Dubbed Bed Bureau, the 'offer' consists of an en suite private bed for two weeks at£100 a night in any of the company's existing facilities. 'We have contacted every trust chief executive and social services director in the South East and have not had one enquiry, let alone a booking, in the four months since it launched, ' says a Westminster Healthcare spokesman.
Fingers on the trigger: who pays fines for what
As social services departments are quick to point out, hospital discharges can be held up for a variety of reasons - over half of which can be laid at the door of either the hospital or the patient and their next of kin.
The situation report (sitrep) categories listed below define the official agreed reasons for delayed discharge - those highlighted in blue type would trigger a fine notification to social services.
A - Awaiting completion of assessment: generally - but not necessarily - social care-related delay concerning a patient's ongoing care needs.

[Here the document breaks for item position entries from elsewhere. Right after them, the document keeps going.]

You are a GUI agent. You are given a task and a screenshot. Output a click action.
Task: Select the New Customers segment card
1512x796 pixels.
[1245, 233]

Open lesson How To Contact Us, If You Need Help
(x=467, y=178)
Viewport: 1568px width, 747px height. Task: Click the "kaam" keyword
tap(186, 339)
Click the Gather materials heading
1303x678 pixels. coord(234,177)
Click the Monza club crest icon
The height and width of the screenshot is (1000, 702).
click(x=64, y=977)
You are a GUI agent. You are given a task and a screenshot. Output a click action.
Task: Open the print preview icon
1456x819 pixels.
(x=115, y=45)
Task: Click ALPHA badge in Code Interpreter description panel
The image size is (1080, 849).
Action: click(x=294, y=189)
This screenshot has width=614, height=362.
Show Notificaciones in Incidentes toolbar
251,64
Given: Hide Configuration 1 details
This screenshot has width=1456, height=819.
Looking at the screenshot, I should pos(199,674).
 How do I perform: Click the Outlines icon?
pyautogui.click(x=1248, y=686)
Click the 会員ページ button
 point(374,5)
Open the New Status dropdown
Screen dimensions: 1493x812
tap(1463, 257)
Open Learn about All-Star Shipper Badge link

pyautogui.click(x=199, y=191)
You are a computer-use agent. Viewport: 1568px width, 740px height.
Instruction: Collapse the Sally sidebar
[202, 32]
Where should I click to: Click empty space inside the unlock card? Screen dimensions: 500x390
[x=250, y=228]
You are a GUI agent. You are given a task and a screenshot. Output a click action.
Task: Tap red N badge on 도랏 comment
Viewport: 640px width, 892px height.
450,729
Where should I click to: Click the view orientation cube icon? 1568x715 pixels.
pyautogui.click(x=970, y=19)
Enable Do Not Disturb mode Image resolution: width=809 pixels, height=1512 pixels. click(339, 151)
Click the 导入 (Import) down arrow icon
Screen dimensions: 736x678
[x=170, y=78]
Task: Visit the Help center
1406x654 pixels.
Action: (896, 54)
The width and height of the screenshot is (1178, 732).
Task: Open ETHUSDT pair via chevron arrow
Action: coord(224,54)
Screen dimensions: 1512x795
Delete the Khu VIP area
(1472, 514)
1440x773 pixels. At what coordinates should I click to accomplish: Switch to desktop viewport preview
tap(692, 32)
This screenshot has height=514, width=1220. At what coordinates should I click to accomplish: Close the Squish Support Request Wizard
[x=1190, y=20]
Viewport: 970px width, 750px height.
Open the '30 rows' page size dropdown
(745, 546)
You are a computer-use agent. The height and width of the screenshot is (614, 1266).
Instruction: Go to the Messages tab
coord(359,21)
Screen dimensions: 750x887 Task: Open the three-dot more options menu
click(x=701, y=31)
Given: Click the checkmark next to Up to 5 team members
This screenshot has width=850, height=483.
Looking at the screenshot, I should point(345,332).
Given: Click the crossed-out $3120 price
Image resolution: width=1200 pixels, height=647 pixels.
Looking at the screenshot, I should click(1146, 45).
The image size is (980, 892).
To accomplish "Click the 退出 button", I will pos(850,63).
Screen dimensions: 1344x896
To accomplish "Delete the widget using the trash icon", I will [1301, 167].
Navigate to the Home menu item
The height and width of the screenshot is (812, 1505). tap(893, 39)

B - Awaiting public funding: patients awaiting confirmation of how their care post-discharge will be funded.
C - Awaiting further non-acute NHS care.
D - Awaiting residential home placement.
E - Awaiting domiciliary package: patients awaiting a social services package of care in order to return home.
F - Awaiting community equipment and adaptations: usually modifications to the patient's home.
G - Awaiting patient or family choice: patients who refuse - for their own reasons, family reasons or both - to accept discharge options made available.
H - Disputes: usually relating to G.
I - Housing: the patient is waiting to be housed.